◆ **Directions**
The output must start at the line containing "Viewport: 1408px width, 929px height." in the records below and stop at the last line, matching each line exactly and leaving out every picture.

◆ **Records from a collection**
══════
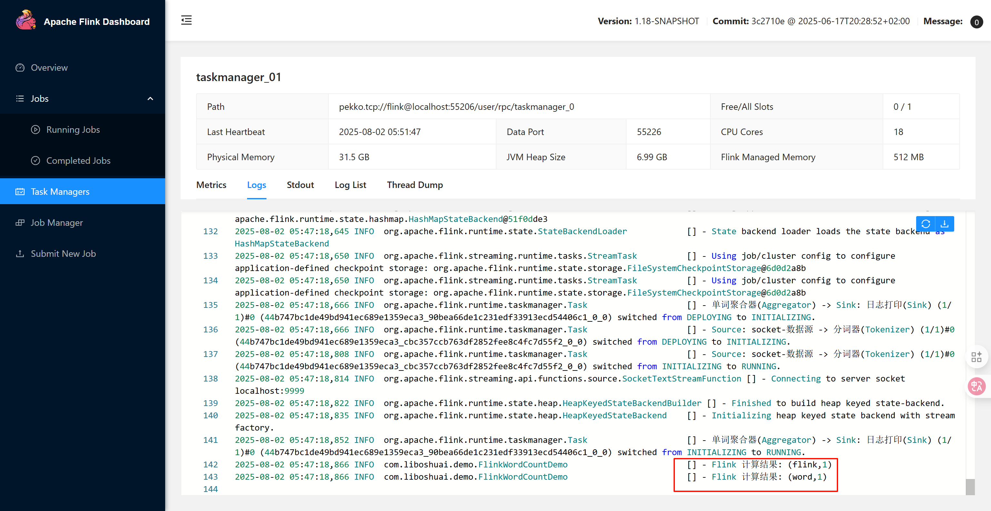The height and width of the screenshot is (511, 991).
Task: Select Task Managers in sidebar
Action: (60, 192)
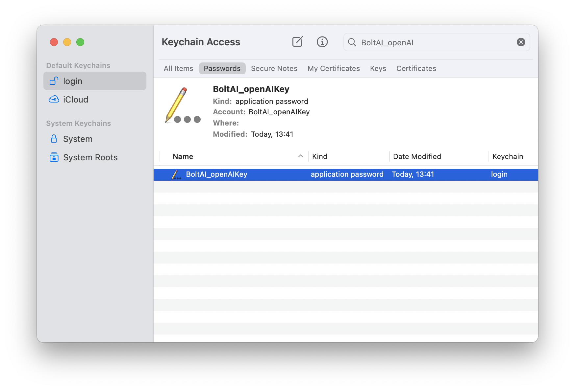Sort entries by Date Modified column
The height and width of the screenshot is (391, 575).
416,156

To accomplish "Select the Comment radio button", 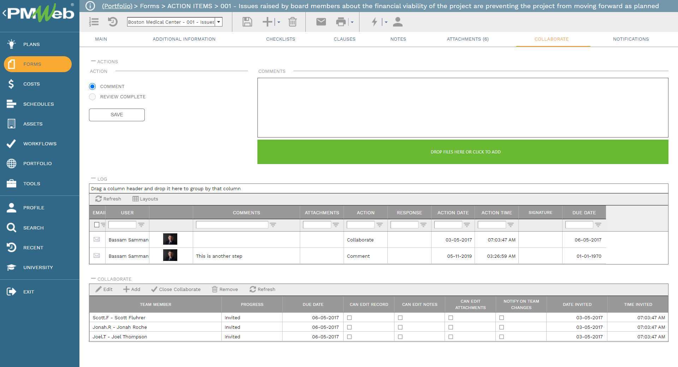I will [x=92, y=86].
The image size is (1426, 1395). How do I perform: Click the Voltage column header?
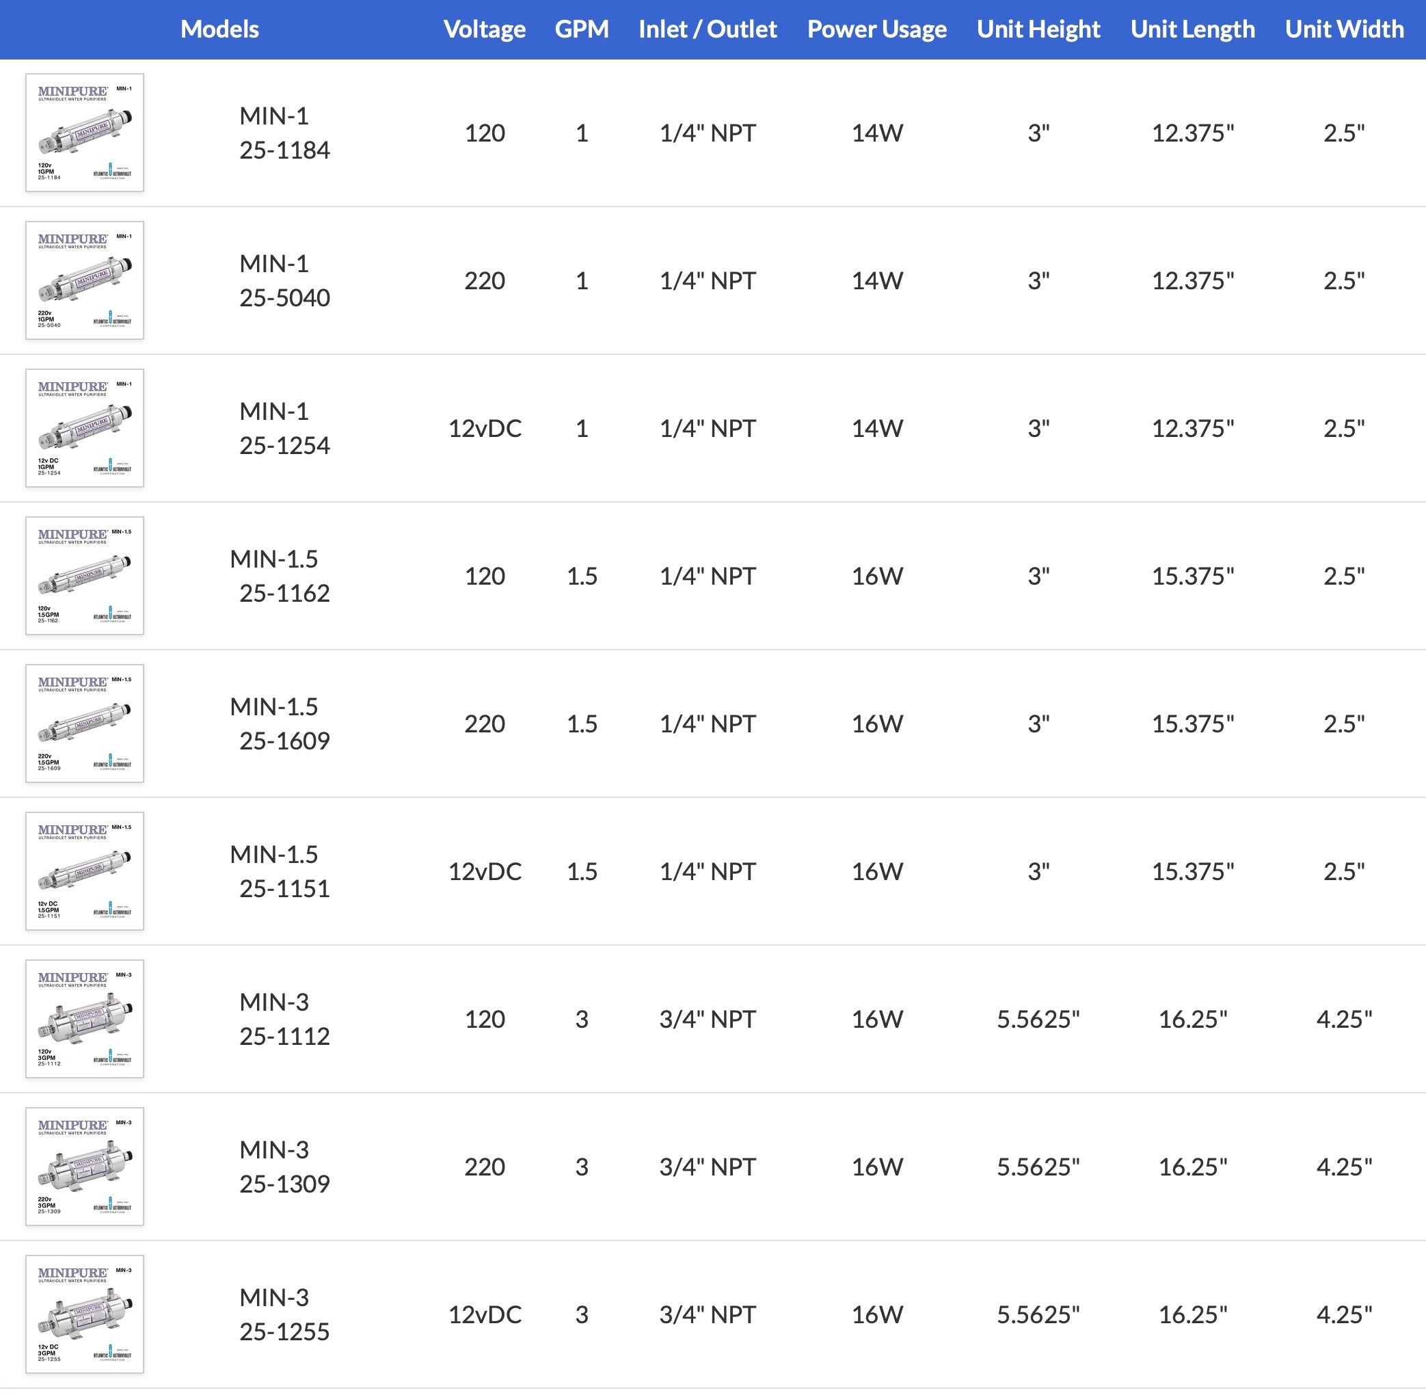(484, 29)
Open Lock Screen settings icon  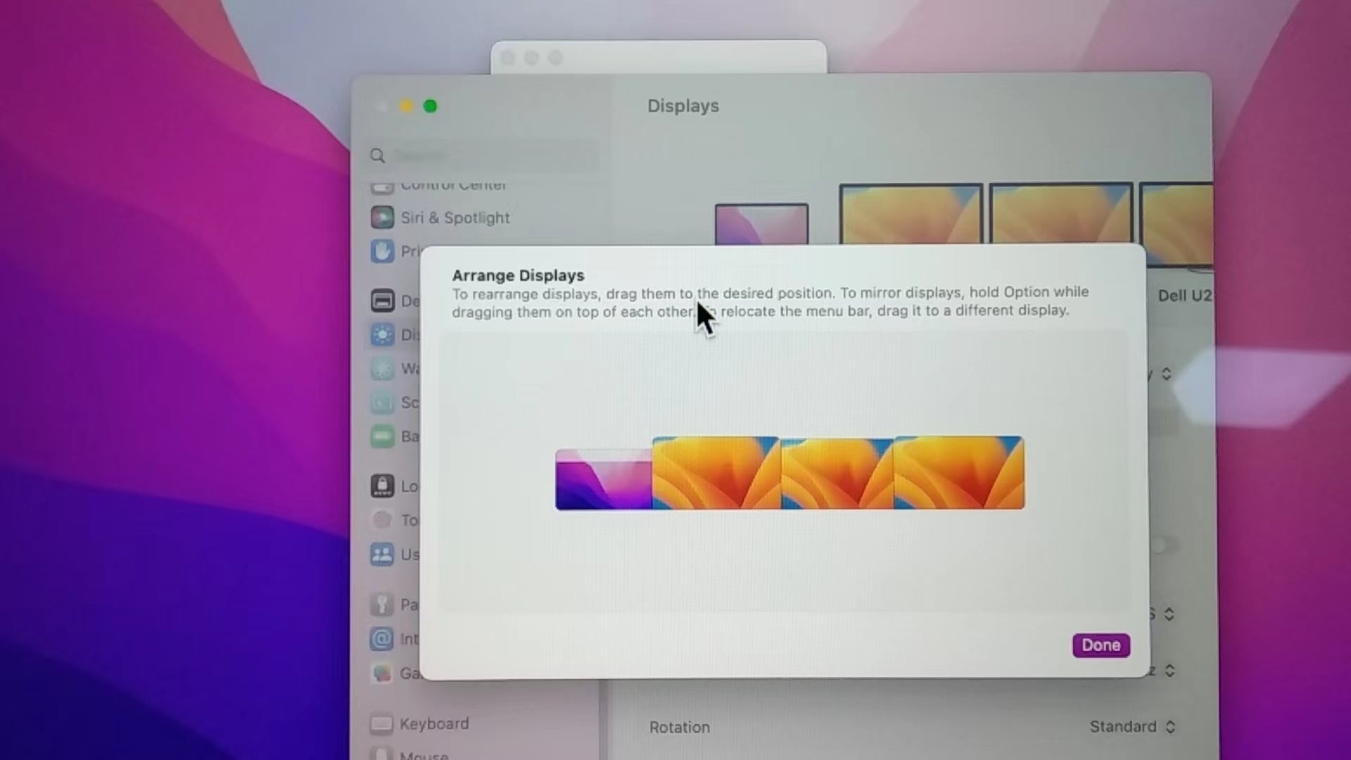382,486
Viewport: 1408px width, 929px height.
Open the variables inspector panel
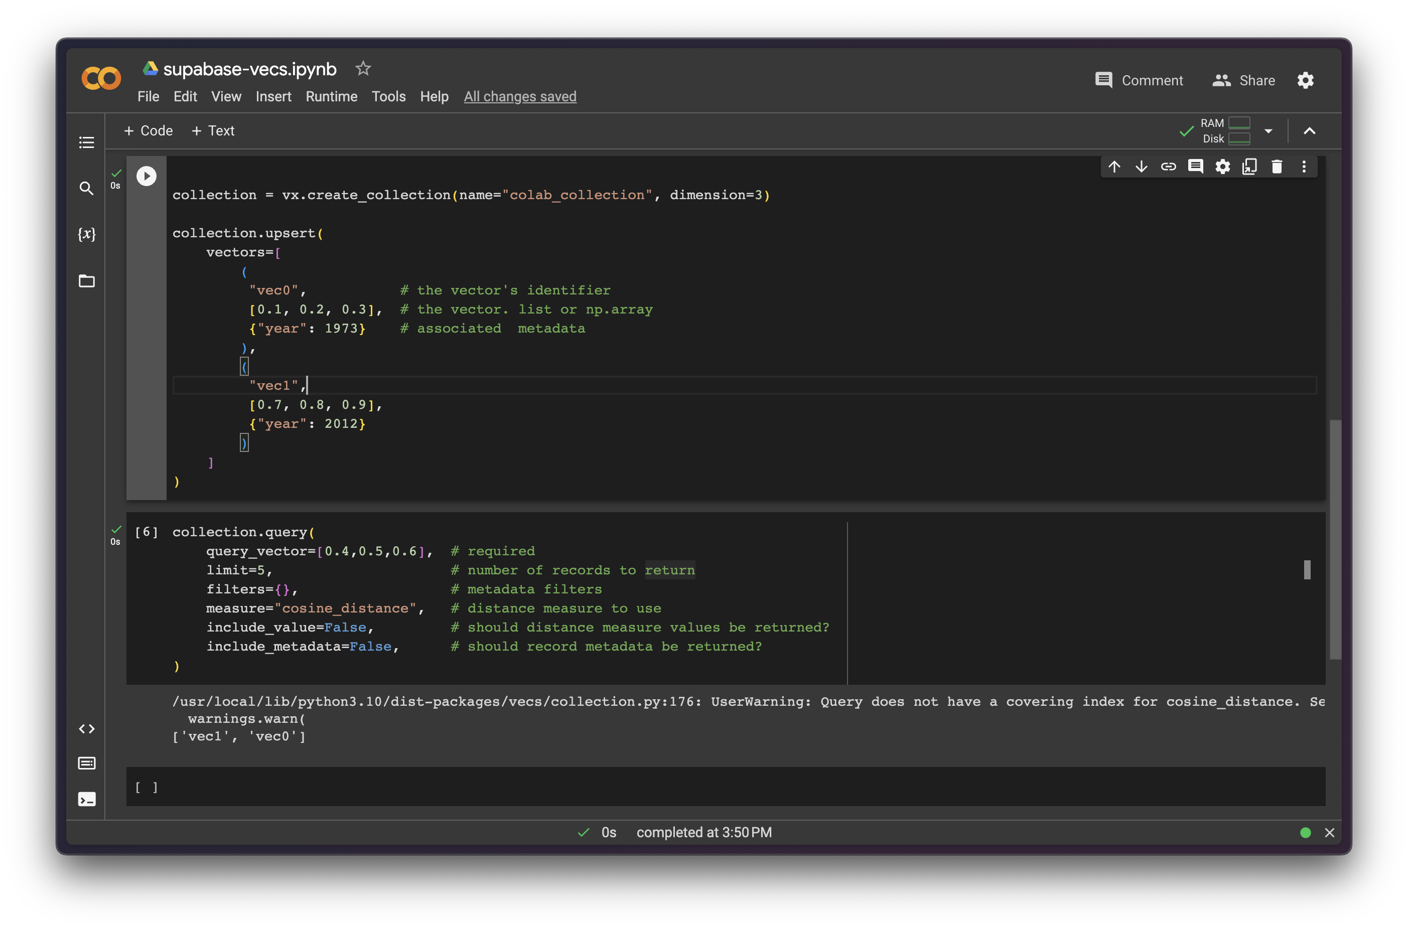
══════
◆ **Output for this exercise**
Viewport: 1408px width, 929px height.
Open the variables inspector panel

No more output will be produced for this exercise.